Referiu-se às evacuações supervisionadas pelo ACNUR da Líbia, onde mais de 2.400 requerentes de asilo e refugiados foram transferidos para o Ruanda em 19 voos de evacuação entre 2019 e 2024.
Essas evacuações foram possíveis graças a um memorando de entendimento assinado entre o ACNUR, a União Africana e o Ruanda, segundo o ACNUR.
Outras centenas foram temporariamente realocadas para Itália através de um corredor humanitário estabelecido por grupos comunitários, que patrocinaram totalmente os requerentes de asilo, em cooperação com o ACNUR, cujo papel era identificar requerentes de asilo e refugiados vulneráveis e facilitar as suas viagens.
Desde 2017, um total de 12 mil requerentes de asilo e refugiados foram evacuados da Líbia devido ao abuso e à exploração que enfrentam por parte de grupos de combatentes e traficantes, de acordo com o ACNUR, grupos de direitos humanos e especialistas.
Mas a agência pode estar relutante em defender mais evacuações, segundo Jeff Crisp, especialista em asilo e migração da Universidade de Oxford e antigo chefe de política e desenvolvimento do ACNUR.
“Meu palpite é que o ACNUR está muito cauteloso em estabelecer evacuações adicionais porque isso criará um efeito dominó em que refugiados de todo o mundo começarão a solicitar evacuações (temporárias)”, disse Crisp.
Ele acredita que a falta de um quadro permanente para ajudar os requerentes de asilo encurralados numa guerra é uma lacuna na protecção internacional dos refugiados, uma vez que os países de acolhimento nem sempre estão seguros.
“(Agora) temos situações – como na Líbia ou no Líbano – onde refugiados e requerentes de asilo são apanhados em conflitos muito cruéis”, acrescentou.
Dalal Harb, porta-voz do ACNUR no Líbano, disse à Al Jazeera que as evacuações da Líbia foram “respostas a uma crise específica e não se destinavam a ser quadros permanentes”.
“A viabilidade de replicar tais operações depende de vários factores, incluindo a vontade de terceiros países em acolher os evacuados, os recursos disponíveis e as circunstâncias específicas da crise”, disse ela por e-mail.
Yahya não está convencido.
“Precisamos que o ACNUR nos evacue”, disse ele. “Sabemos que a agência tem o poder de redistribuir requerentes de asilo e refugiados para outros países.”

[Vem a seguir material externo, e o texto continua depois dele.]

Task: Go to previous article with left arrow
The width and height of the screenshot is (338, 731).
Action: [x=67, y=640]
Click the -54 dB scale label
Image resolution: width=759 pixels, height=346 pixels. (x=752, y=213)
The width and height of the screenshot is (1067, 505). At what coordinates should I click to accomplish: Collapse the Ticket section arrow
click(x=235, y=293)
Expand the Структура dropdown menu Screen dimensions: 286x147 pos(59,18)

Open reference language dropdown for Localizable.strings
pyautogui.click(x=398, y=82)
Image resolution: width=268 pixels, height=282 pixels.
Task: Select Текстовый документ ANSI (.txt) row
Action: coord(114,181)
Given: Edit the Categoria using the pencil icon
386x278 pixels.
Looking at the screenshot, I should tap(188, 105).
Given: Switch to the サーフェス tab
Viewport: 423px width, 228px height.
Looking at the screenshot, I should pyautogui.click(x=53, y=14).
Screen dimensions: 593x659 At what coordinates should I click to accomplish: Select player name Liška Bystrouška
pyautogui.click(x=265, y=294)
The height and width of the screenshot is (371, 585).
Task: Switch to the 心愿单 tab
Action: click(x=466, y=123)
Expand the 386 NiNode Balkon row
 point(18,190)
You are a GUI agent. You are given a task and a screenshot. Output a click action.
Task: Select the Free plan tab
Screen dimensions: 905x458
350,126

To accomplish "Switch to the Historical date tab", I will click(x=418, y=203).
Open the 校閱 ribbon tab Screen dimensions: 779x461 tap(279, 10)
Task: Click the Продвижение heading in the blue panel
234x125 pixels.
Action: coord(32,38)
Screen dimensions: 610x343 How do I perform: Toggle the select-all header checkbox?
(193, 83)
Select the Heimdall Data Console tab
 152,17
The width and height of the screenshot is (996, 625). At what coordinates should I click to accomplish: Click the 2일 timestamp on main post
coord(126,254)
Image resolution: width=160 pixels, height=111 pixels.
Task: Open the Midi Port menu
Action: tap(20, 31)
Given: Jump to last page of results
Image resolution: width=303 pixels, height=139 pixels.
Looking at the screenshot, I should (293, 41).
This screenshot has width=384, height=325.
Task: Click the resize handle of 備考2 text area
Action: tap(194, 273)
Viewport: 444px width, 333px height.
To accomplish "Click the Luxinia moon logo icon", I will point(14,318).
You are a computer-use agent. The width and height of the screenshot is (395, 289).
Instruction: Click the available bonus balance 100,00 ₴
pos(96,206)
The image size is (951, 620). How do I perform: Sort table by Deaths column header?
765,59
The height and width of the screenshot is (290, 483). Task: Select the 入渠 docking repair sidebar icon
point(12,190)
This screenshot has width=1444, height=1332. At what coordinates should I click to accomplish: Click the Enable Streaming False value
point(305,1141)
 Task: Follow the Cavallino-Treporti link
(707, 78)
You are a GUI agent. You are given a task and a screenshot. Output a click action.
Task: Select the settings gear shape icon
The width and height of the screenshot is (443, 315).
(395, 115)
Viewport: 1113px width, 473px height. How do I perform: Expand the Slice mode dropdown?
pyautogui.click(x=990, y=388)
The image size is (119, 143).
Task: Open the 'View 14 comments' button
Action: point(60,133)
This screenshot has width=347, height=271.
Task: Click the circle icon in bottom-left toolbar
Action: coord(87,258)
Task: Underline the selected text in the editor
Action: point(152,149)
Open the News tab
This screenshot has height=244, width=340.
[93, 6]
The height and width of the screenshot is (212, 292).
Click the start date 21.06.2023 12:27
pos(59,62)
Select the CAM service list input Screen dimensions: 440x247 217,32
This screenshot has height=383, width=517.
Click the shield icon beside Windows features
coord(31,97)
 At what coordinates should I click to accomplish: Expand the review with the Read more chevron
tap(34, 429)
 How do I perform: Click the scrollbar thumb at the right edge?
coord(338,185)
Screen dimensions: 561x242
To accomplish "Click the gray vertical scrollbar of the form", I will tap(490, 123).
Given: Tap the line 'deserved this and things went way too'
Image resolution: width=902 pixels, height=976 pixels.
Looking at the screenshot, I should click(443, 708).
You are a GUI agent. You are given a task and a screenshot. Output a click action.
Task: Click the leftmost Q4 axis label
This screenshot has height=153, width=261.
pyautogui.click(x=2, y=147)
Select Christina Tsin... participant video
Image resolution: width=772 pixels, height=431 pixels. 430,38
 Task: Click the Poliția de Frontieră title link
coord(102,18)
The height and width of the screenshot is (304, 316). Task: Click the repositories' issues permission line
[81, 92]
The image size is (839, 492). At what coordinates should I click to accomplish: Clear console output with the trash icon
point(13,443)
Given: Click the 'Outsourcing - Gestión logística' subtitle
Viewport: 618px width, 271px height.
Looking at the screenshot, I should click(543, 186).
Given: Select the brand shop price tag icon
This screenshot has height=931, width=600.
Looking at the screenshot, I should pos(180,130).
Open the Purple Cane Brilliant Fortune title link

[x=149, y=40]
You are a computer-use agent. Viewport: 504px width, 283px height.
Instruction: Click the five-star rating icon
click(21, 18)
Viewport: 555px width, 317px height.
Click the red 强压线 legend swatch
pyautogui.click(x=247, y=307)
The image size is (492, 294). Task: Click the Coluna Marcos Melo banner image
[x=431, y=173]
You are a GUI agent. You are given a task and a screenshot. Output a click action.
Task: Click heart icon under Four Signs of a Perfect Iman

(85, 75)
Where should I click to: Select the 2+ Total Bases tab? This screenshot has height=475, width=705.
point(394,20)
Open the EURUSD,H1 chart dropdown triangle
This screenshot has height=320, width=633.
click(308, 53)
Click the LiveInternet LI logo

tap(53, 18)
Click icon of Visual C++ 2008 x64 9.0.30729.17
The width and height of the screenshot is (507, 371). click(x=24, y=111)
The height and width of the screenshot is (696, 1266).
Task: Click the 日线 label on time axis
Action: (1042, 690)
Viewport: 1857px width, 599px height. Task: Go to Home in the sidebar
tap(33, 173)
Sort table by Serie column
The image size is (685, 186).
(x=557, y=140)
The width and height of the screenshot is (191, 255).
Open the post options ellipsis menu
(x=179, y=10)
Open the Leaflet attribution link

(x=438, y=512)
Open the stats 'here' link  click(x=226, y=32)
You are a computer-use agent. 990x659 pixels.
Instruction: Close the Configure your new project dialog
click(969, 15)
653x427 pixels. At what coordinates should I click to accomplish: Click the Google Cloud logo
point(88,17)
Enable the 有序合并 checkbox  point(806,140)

Harb disse que o ACNUR está instando os governos ocidentais a realocar rapidamente os refugiados reconhecidos que aguardam o reassentamento do Líbano.
“Isto inclui sudaneses, bem como refugiados de outras nacionalidades”, dizia o seu e-mail.
Último recurso
De acordo com Othman, muitos requerentes de asilo e refugiados provavelmente recorrerão a contrabandistas se puderem pagar por eles.
Os contrabandistas colocam frequentemente pessoas vulneráveis em botes sobrelotados e empurram-nas em direcção à Europa – muitos chegaram a Chipre vindos do Líbano nos últimos anos, mas outros afogaram-se.
Apesar dos riscos, alertou Othman, cada vez mais requerentes de asilo sudaneses procurarão qualquer rota para sair do Líbano se a situação se deteriorar.
No entanto, Yahya diz que a maioria dos requerentes de asilo não tem dinheiro para escapar. Aqueles que o fazem, afirma ele, pagam algo entre 2.000 e 3.000 dólares para chegar à Turquia através da Síria.
Por enquanto, Yahya disse que os requerentes de asilo sudaneses estão rezando para que Deus cuide deles enquanto permanecem no Líbano.
“Temos medo de que a situação aqui possa piorar”, disse ele. “Mas não temos dinheiro… não temos escolha senão confiar no ACNUR.”